Liquid chromatography-mass spectrometry and data analysis for qPLEX-RIME

TMT-10 labeled peptides from seven fractions were resupended in water with 2% acetonitrile, 0.5% acetic acid, and 0.06% trifluoroacetic acid and loaded on a heated (50 °C) Easy-Spray 75 µm × 50 cm column on an EASY-nLC 1200 system coupled to a Fusion Mass Spectrometer (Thermo Scientific) with an EASY-Spray source. Peptides were resolved at a flow rate of 400–500 nl/min at 980 bar, with pre-column equilibration by 100% mobile phase A (0.1% formic acid in water) and resolved by increasing mobile phase B (95% acetonitrile in water with 0.1% formic acid) with a gradient as follows: 2–35% B for 70 min, 35–50% B for 10 min, 50–95% B for 5 min, 95% B for 5 min. Mass spectra were collected in Data-Dependent mode with a cycle time of 3 s between master scans. MS1 scans were performed in the Orbitrap with 60K resolution, AGC target of 400,000, and maximum injection time of 100 ms. MS2 scans were collected by Orbitrap with 50K resolution, 42% HCD collision energy, first mass set at 110, AGC target of 80,000, and maximum injection time of 90 ms.
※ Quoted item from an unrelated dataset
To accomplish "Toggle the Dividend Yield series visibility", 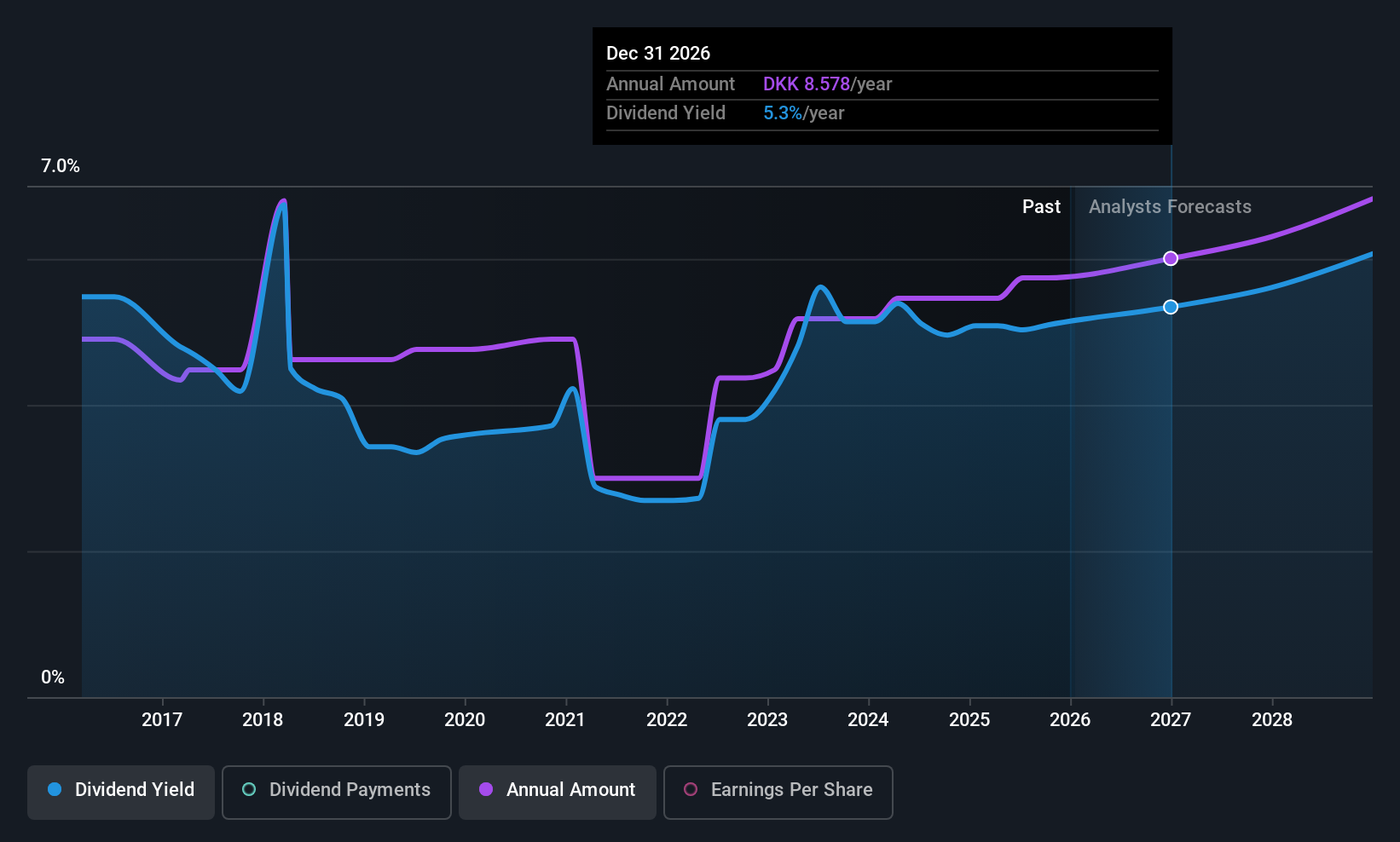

Mass spectra raw files were searched with Mascot in Proteome Discoverer 2.4 against a human Uniprot database (retrieved Jun 2019), with the following parameters: precursor mass tolerance of 10ppm, fragment mass tolerance of 0.06 Da, trypsin as enzyme with maximum three missed cleavages. TMT 10plex was set as a quantification method, with static modifications for carbamidomethyl (C) and dynamic modifications for acetyl (Protein N-terminus), oxidation (M), and deamidation (N,Q). A 1% false discovery rate was set using Percolator node, and Reporter Ions Quantifier nodes were added to the workflow for TMT-10 quantification. Output search files were exported as.txt files and analyzed using an in-house developed R script that utilized the bioconductor limma package88. TMT-10 intensities across the different conditions were normalized based on total intensity per channel, and the normalized values were used for further analysis. Adjusted p-values (adj. p-value) were calculated based on Benjamini–Hochberg correction. Interaction networks were made through Cytoscape v3.8.2, with the StringApp used to retrieve and map STRING interaction networks. R script used for the analysis of qPLEX-RIME analysis will be made available upon request.

Statistical analysis

No statistical methods were used to pre-determine the sample size. The statistical analyses of quantitative reverse-transcription PCR, cell culture experiments, and others were performed using GraphPad Prism (version 9.2.0) and Excel 2016. Statistical tests used in the different experiments were indicated in the respective figure legends.

Reporting summary

Further information on research design is available in the Nature Portfolio Reporting Summary linked to this article.